Review: Amazon Kindle 2

First Off: Merry [Post] Christmas to you all readers! Secondly, thanks to my girlfriend for this one piece of cool technology for giving it to me as a Christmas present.

Ok ok, so this really caught me in a surprise. Especially about my post "Thinking of Purchasing an E-Book Reader?" Well, for Christmas, my girlfriend got me Amazon's #1 selling product: The Kindle 2.

Quick note: Please take note Apple and any other company whose products relies on using a USB connection--include an AC adapter just how Amazon did so! We are buying your $150+ products and we have to hook it up to a computer and/or buy an adapter to charge it?! Just do us a favor and include it. Thanks.

I really didn't see this coming. But as a lover of books and technology, this is something I want especially when it's given to me. =) Low and behold sitting before me is the Amazon Kindle 2 with it's glorious 6" [more on that part later] e-ink display.

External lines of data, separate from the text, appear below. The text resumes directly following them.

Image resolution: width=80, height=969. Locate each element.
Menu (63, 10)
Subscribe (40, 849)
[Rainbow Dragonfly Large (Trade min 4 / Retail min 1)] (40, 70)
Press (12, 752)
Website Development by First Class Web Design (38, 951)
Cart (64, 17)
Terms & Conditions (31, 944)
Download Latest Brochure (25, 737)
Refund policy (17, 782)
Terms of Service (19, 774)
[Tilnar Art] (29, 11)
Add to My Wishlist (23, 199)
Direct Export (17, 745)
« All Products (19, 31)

There was so much buzz on this product when it hit Amazon's shelves that almost everyone knew what an E-Reader was by the end of 2007. At least I did since I'm a big collector of books to read [and just to own it knowing it's good but haven't had the time to start it].

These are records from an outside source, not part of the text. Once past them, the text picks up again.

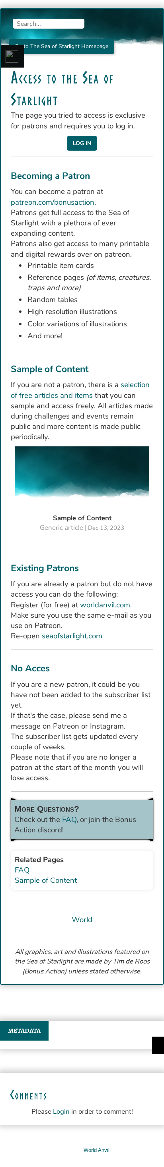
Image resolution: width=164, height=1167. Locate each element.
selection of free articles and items (80, 390)
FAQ (69, 819)
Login (61, 1111)
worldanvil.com (105, 605)
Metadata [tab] (24, 1030)
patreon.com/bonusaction (52, 202)
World (82, 920)
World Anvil (96, 1150)
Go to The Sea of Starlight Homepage (61, 46)
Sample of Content (46, 880)
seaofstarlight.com (72, 636)
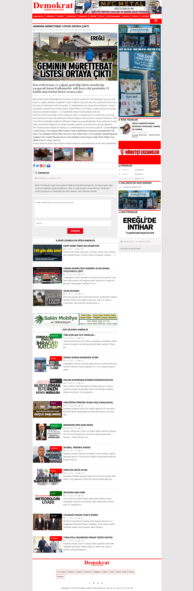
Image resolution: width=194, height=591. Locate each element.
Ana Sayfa (61, 572)
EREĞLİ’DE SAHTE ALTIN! (75, 470)
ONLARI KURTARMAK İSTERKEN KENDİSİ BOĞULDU (88, 380)
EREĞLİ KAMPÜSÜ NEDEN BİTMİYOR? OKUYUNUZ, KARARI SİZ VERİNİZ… (146, 126)
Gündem (71, 572)
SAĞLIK (126, 16)
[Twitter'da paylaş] (37, 166)
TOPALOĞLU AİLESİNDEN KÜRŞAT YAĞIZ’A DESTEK (88, 537)
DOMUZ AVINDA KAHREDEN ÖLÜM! (80, 357)
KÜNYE (135, 16)
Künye (131, 572)
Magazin (97, 572)
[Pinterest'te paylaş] (41, 166)
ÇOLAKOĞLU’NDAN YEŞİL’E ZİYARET (80, 515)
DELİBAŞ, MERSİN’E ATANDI (76, 447)
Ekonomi (88, 572)
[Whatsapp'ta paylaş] (44, 166)
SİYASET (60, 16)
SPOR (101, 16)
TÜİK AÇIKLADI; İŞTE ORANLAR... (79, 335)
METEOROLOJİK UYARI (74, 492)
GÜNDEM (50, 16)
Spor (112, 572)
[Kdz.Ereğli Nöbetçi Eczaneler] (140, 162)
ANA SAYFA (38, 16)
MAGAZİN (83, 16)
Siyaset (79, 572)
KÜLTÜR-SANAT (113, 16)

The big selling point to this whole new technology is its electronic ink display that mimics print in real life. It is not an LCD screen in which it squeezes the batteries dry in hours but instead a display that reflects light like normal text printed on paper that can lasts for days of continuous use. Ok, just read the Wiki entry on it if you really want to understand it.

In short though: the display is the best display for text I've seen by far. So good in fact, you'd think it's a demo model in which the manufacturer left a sticker on it to pretend it's on. Yep, it's that good.

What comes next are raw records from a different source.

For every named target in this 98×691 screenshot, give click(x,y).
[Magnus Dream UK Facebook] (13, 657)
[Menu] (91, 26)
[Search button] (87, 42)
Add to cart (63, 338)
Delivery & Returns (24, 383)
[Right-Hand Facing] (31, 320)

The unit itself is easy to hold and has a good even weight--not too light and flimsy and not too heavy so that you won't tired out when you're laying down and reading it.

The built in keyboard is strange to see since no other e-book readers have them but after using it, you begin to figure out how would I live without it.

The favorite part is highlighting sentences and making annotations on different parts of the book. Then afterwards, I can look up all my notes/highlights easily.

The other cool part of having a keyboard? I can search any word and it will tell me where exactly where that word appeared throughout the entire book.

The display is actually "on" but it's really in sleeping mode. The screen changes everytime you put it to sleep and displays a random book art cover, enticing you to pick it up sooner than you think to read a few pages.

There is a 5-directional joystick on the unit in which you use to make highlights and select items in the menus. It is a bit small and bit stiff to get use to though. I'd prefer a trackpad so 1) it would be smoother to use and 2) you don't have to hear constant clicks. [I can just imagine a neighbor I'm sitting to hearing these clicks. Ugh.]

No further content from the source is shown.